Na sua primeira conferência de imprensa depois das eleições de novembro, esta segunda-feira em Mar-a-Lago, Donald Trump meteu-se atrás de um microfone para dizer que “há que endireitar a imprensa”. Isto porque “temos uma imprensa muito corrupta, quase tão corrupta como as nossas eleições”. Aqui temos os dois grandes inimigos de um líder autoritário – imprensa e eleições –, apontados sem pudor no regresso ao poder. O drama destes tempos em que vivemos é que este é um combate tristemente desigual.

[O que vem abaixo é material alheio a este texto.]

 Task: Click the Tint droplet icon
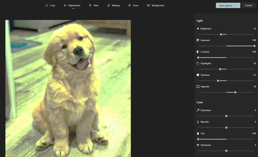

Donald Trump enunciou as armas que usará contra a comunicação social, os processos judiciais, mas tem outras bazucas, as grandes empresas de tecnologia, a seu favor. Quanto aos processos, são já mais do que suficientes para lançar o medo em empresas que, todos sabemos, estão financeiramente frágeis. Sim, mesmo nos Estados Unidos da América, como em Portugal, a viabilidade económica da imprensa tem sido um labirinto difícil de percorrer (só no primeiro semestre deste ano, mais de 2 500 jornalistas perderam o seu posto de trabalho nos EUA).
O jornalismo não é um espaço em roda livre, propício a ser ele próprio o manipulador da verdade – existem regras com as quais se cose, erros que devem ser assumidos, cabendo também ao leitor o papel de distinguir o trigo do joio. Mas de todos os ataques que tem sofrido, talvez o pior venha da autocensura, resultado do medo de vir a perder dinheiro em processos judiciais – como poderá ser livre e irrequieto, vigilante e atrevido?
O que tem feito Donald Trump? Muito. Ainda esta semana, a cadeia de televisão ABC chegou a acordo com ele para o indemnizar em 15 milhões de dólares (que serão entregues à biblioteca de Trump) porque o pivô George Stephanopoulos disse em direto que o Presidente eleito tinha violado a escritora E. Jean Carroll. E. Jean sempre acusou Donald Trump de a ter violado na década de 90, mas, em maio de 2023, Trump foi condenado mas por abuso sexual, não por violação. Um tribunal condenou-o a pagar cinco milhões de dólares por abuso sexual e difamação. Já este ano, o valor foi corrigido para 83 milhões de dólares por um tribunal federal.
Mais processos contra a comunicação social correm. Contra a CBS por ter entrevistado Kamala Harris; contra a CNN por alegadamente o ter comparado a Hitler (processo já arquivado); contra o Des Moines Register, por ter previsto que Kamala Harris iria ganhar as eleições (este processo foi anunciado). E, na conferência de imprensa de segunda-feira, Donald Trump ainda recordou outros que moveu, incluindo contra o lendário Bob Woodward, jornalista do Watergate.
Porque gostam os líderes populistas de afrontar a imprensa livre em vez de a tentar seduzir? Sempre foi assim e agora é muito mais fácil impor narrativas paralelas, não verificadas, através das redes sociais. A imprensa é um empecilho com os seus fact checks e a sua mania da verdade e do contexto histórico.
E Donald Trump tem Elon Musk, “uma personalidade comparável aos grandes barões da imprensa do final do século XIX, começo do século XX, que interferem totalmente no conteúdo e que têm posições políticas muito claras”, como o descreve o jornalista e académico brasileiro Carlos Eduardo Lins da Silva.
Trump tem a Amazon, a Meta (Facebook, Instagram, WhatsApp), a OpenAI… as grandes tecnológicas ao seu serviço, todas as citadas a anunciar grandes doações financeiras. A imprensa livre é uma chatice, uma pedra no sapato. E tão frágil já, remetida ao papel de resistente, que nem parece um alvo impossível de abater. Não será? Cá estaremos para dizer.